I’ve always argued with nature VS nurture that while how a person is raised certainly effects how a person grows up, at the end of the day, it’s up to everyone to have a sense of personal accountability.
If your behavior is driving people away, or causing a negative reaction, then it should be obvious that what you are doing is off putting. The only people who don’t realize that are sociopaths.
You can cry your parents didn’t love you as much as you want, but at the end of the day, the only person behaving like an asshole is you.
At the end of the day, the only person responsible for your behaviour is you.
Yes. This is true — for adults. In fact, I would say having this realization is when you cross the dividing line between being a self-absorbed teenager, not all the way grown up, and being a responsible adult.
It doesn’t matter how many mistakes your parents made bringing you up. Even the best parents make some, and part of the maturing process is figuring out how those mistakes may have led you to behave in ways that may damage your future. You do need to understand… but at some point, the blame game still has to stop.
“I took some behavior classes in school. That doesn’t make me an expert, but it does allow me to form an opinion.”
You are welcome to your opinion regardless.

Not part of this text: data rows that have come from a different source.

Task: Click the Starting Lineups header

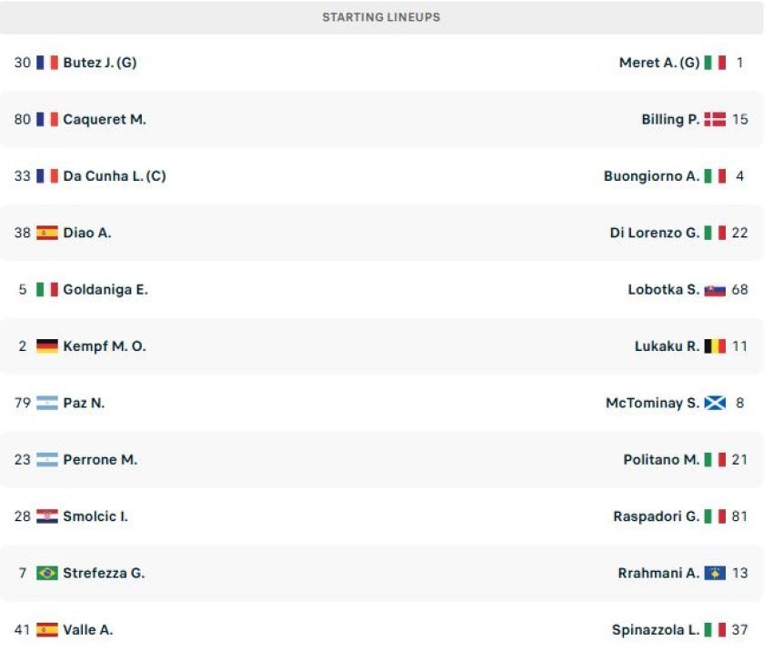Action: (x=381, y=17)
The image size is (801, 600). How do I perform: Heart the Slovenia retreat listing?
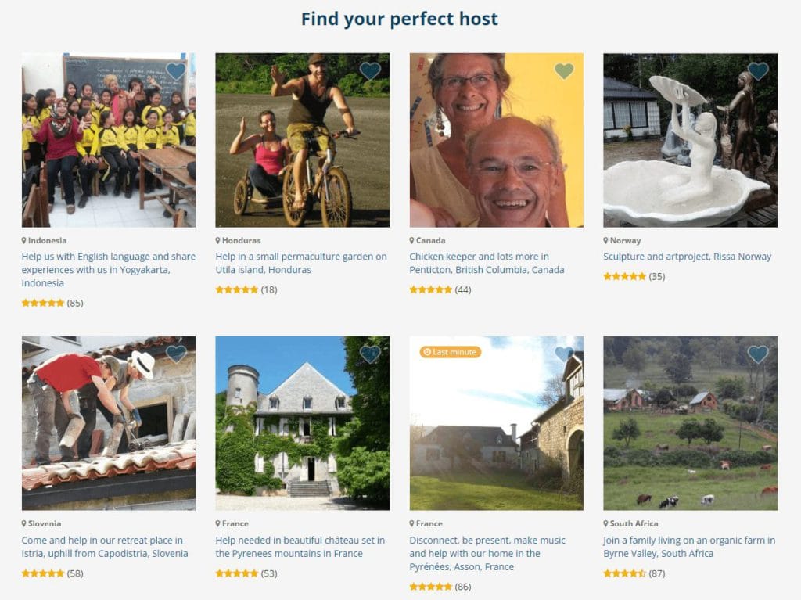coord(176,354)
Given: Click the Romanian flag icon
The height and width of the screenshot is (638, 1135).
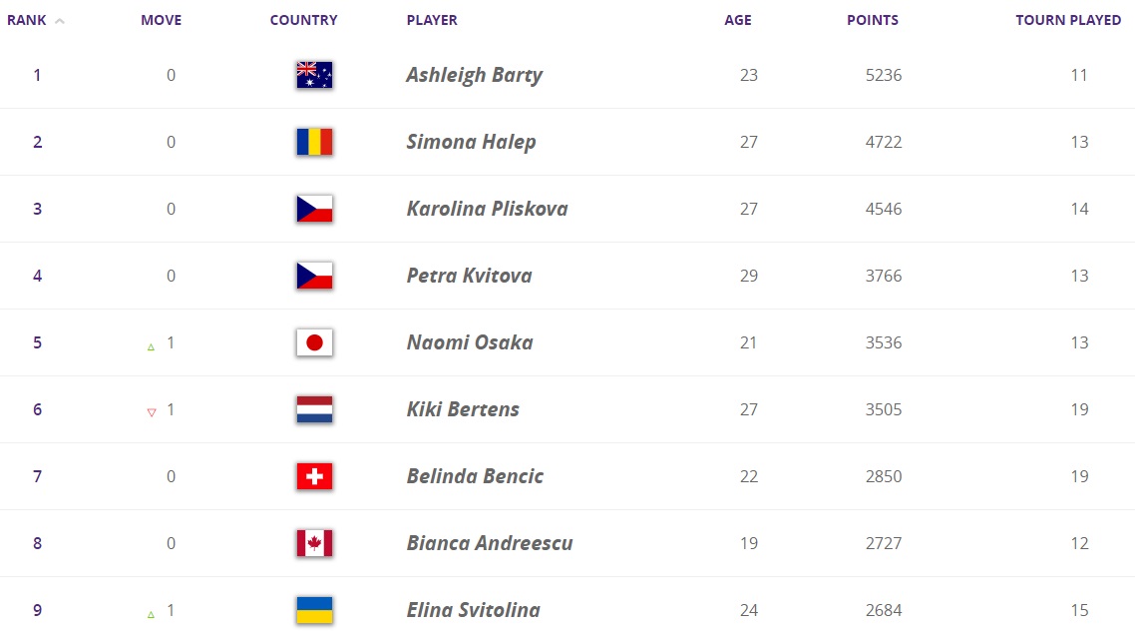Looking at the screenshot, I should pos(314,142).
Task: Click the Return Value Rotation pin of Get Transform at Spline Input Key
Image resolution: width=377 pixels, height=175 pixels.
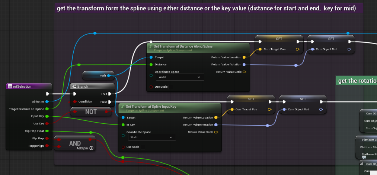Action: click(x=216, y=125)
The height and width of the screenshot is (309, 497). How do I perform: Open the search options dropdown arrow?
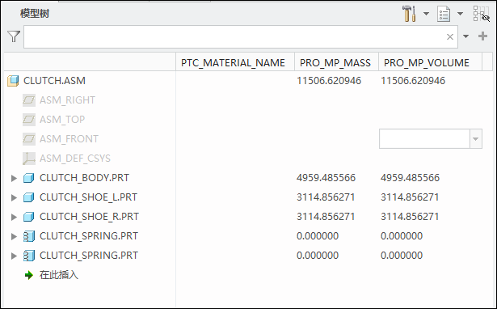[465, 36]
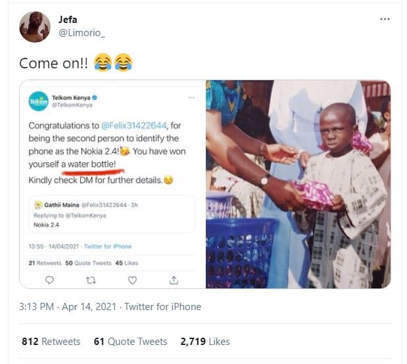
Task: Click the like heart icon in the embedded tweet
Action: pyautogui.click(x=132, y=280)
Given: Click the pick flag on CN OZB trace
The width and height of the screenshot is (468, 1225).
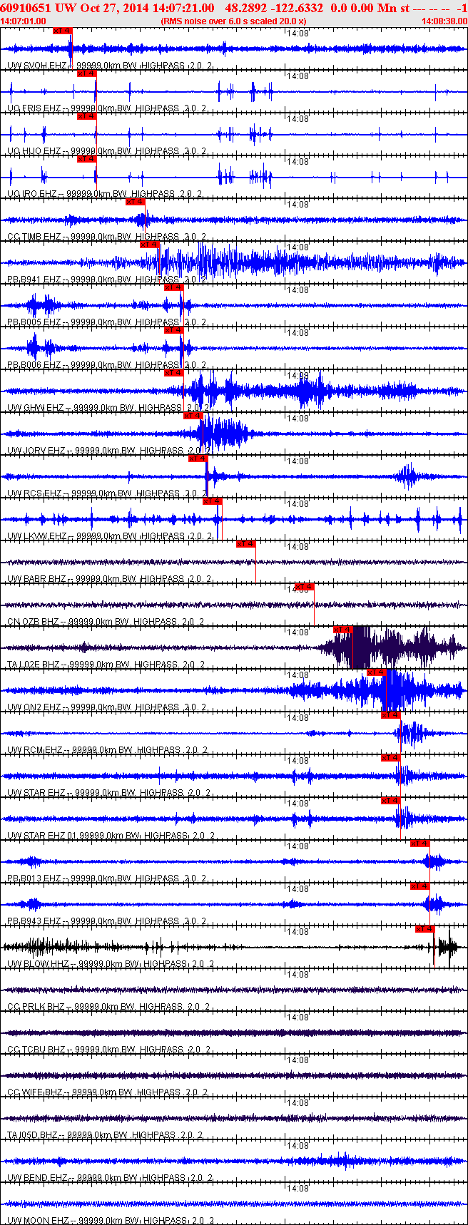Looking at the screenshot, I should 305,587.
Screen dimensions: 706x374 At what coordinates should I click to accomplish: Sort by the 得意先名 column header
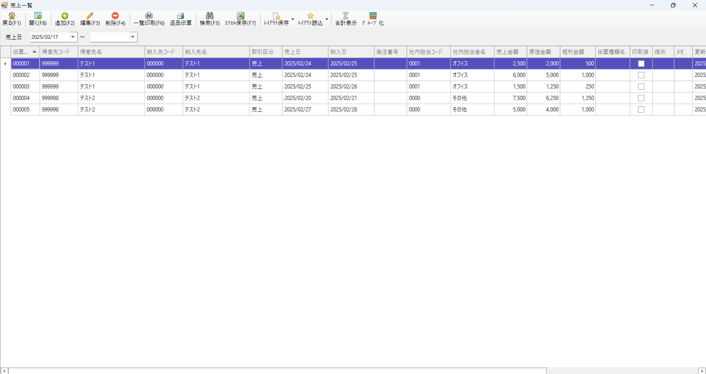tap(110, 52)
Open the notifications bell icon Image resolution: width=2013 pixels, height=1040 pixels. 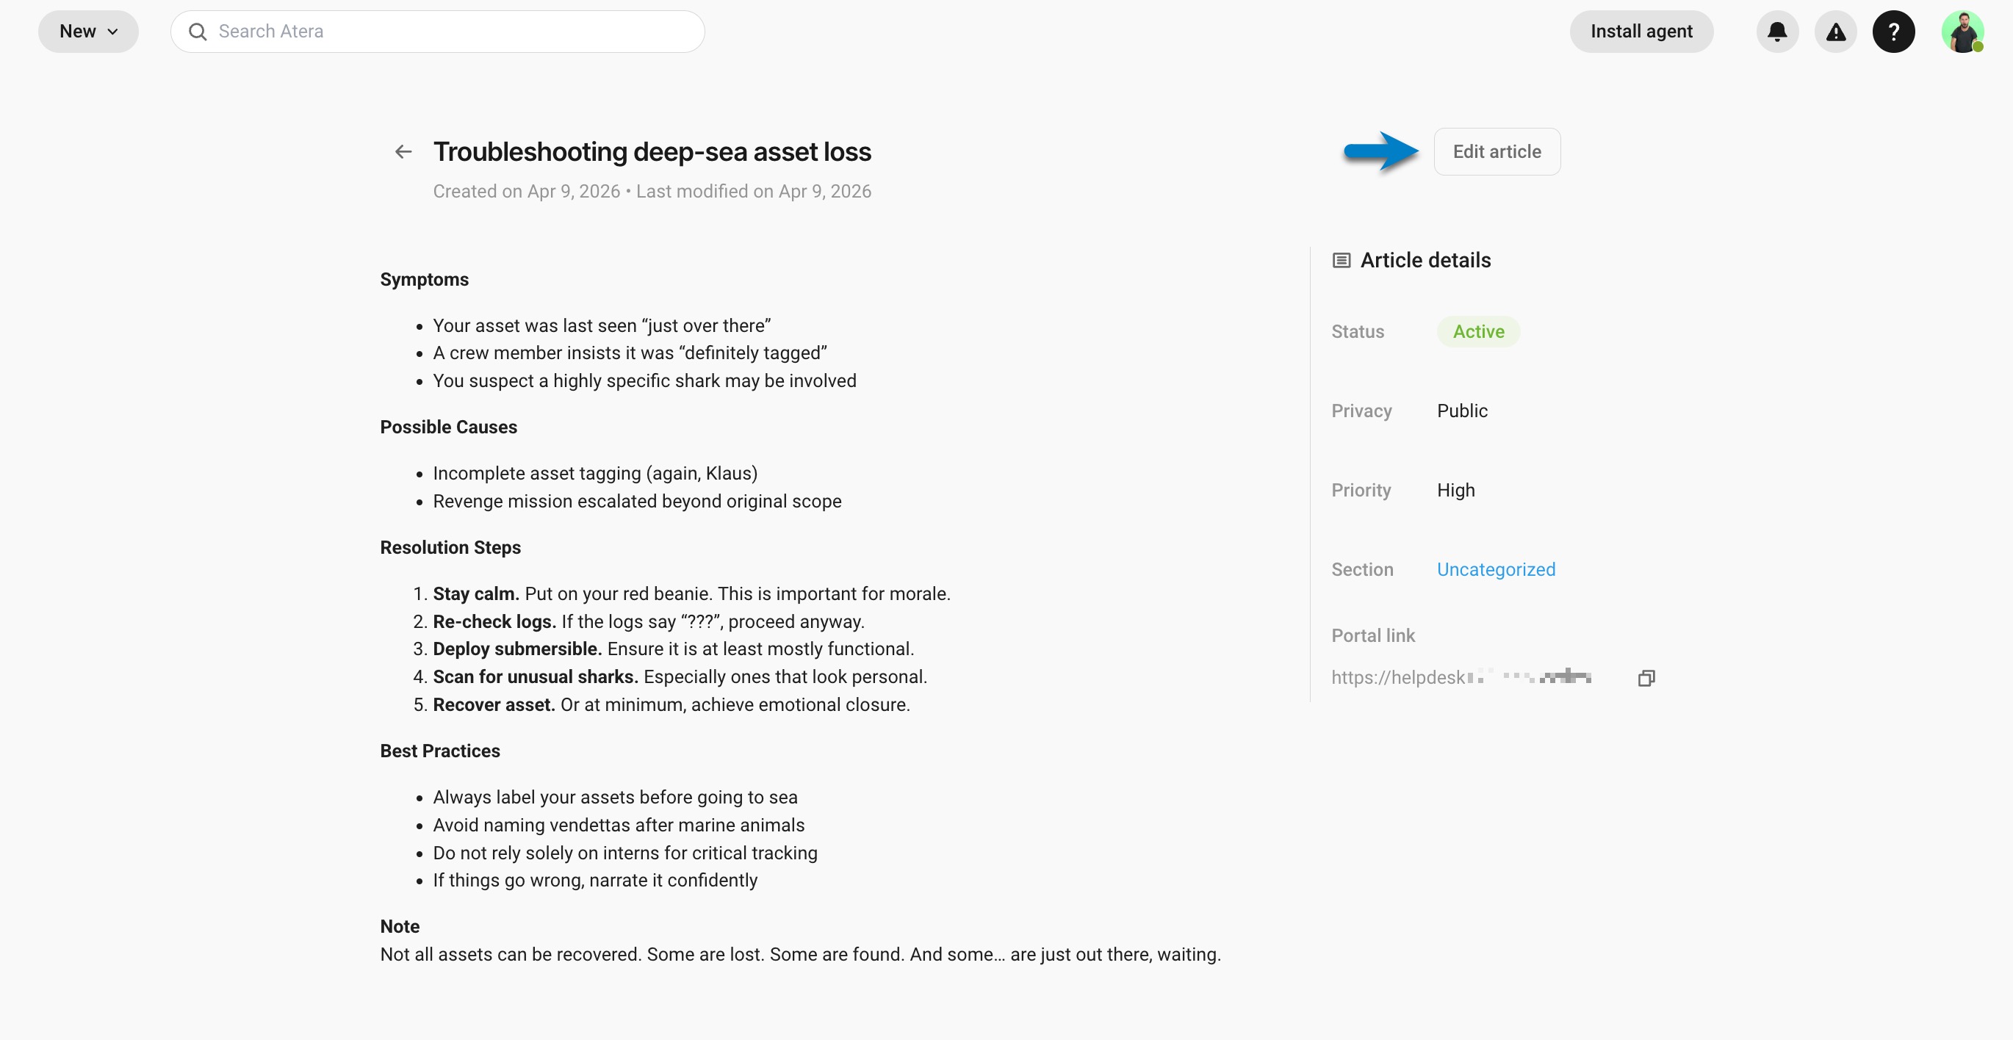pyautogui.click(x=1777, y=32)
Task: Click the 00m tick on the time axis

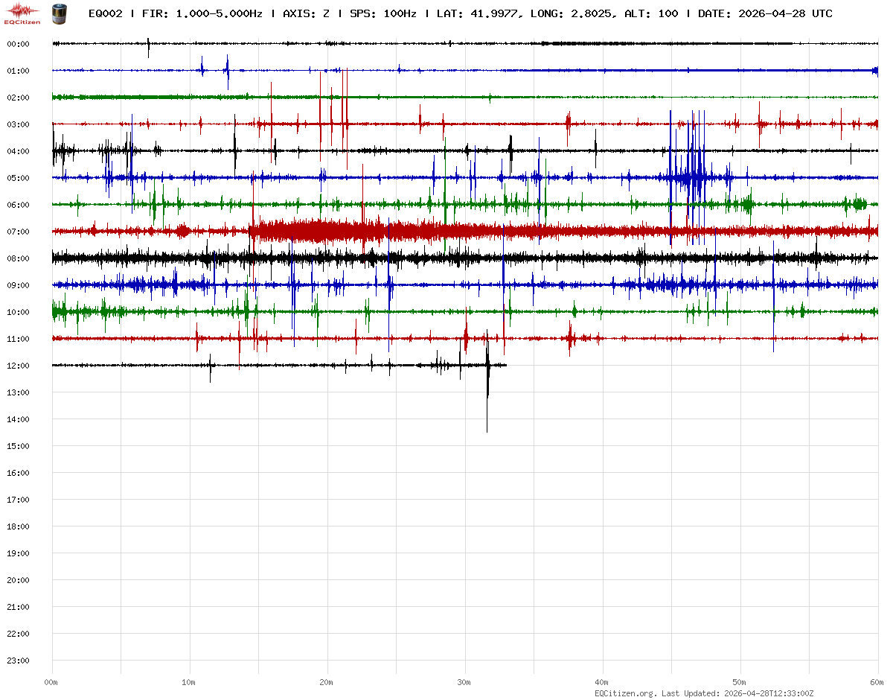Action: (51, 682)
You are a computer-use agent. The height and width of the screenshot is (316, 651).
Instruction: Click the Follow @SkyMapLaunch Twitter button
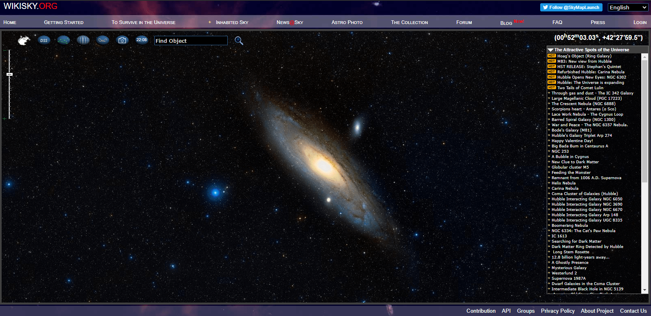click(x=571, y=7)
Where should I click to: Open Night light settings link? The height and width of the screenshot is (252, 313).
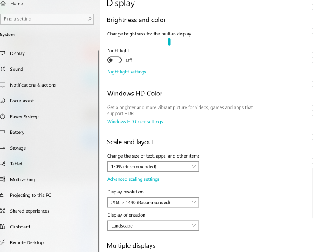127,72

I highly doubt these “behavior classes” used the word asshole to describe people. Any time I hear someone using that word regularly to generalize and label other people, I find I have a difficult time taking them seriously. Those I’ve met (in real life) who are most in love with using that word to describe others—especially children—tend to have serious self-image and mental issue. I have no idea if you do or not (you may be a very nice person in real life who uses the internet to vent), but that is the picture you are painting when you keep overusing the word “asshole” as you have been.
No.
Asshole is a perfectly cromulent word for describing certain types of people.
Another thing about Christmas is treating it like you have to be better behaved than the rest of the year. Silly. I expect my kid to be an overall good person all year around. However, most *adults* aren’t perfect during the holidays. Our schedules are thrown off, there’s usually stress from family and insecurities and we are tired. It’s not completely fair to expect children to be much better behaved this time of year (or at least be better behaved than they are the rest of the year).
Once again, it’s not that you don’t hold your child accountable, but it’s not a good idea drag the holidays into it unless you are telling them “Hey, today is special, and we need to do our best to make it happy together.”
I am an introvert by nature, I don’t spend a great deal of time with anyone year around. But I do try and be on my best behavior when I am with my family on the holidays.
This can be particularly hard for me, as I am a very direct person and when someone is being a douche, I generally tell them so. My sister is married, had twins and is VERY happy, but I can’t stand her husband, he’s a real prick. During the holidays I try my best not to let him get to me, copious amounts of booze helps with that.
The holidays can be rough and stressful, as well as the extra added expectations added on to it. We don’t need human drama adding on to that problem as well.
Still, it’s important not to allow people to think it’s acceptable to behave in such fashions. I was actually completely disconnected from my sister for two years because of her husband’s behavior, up until the point my Mother begged me to be the bigger person, since she wanted to see her entire family.
Since then, my brother in law has behaved better, but he still has his moments where I just want to bash him in the face with the nearest dense object.
Coal or Krampus….*Insert why not both taco girl commercial here*
Does the second one really count? I feel like, because she came clean a few seconds later(abit nudged with a dadglare), that one doesn’t have to count.
I’m all for Todd’s parenting here, I’m just wondering if it would be better to reward coming clean.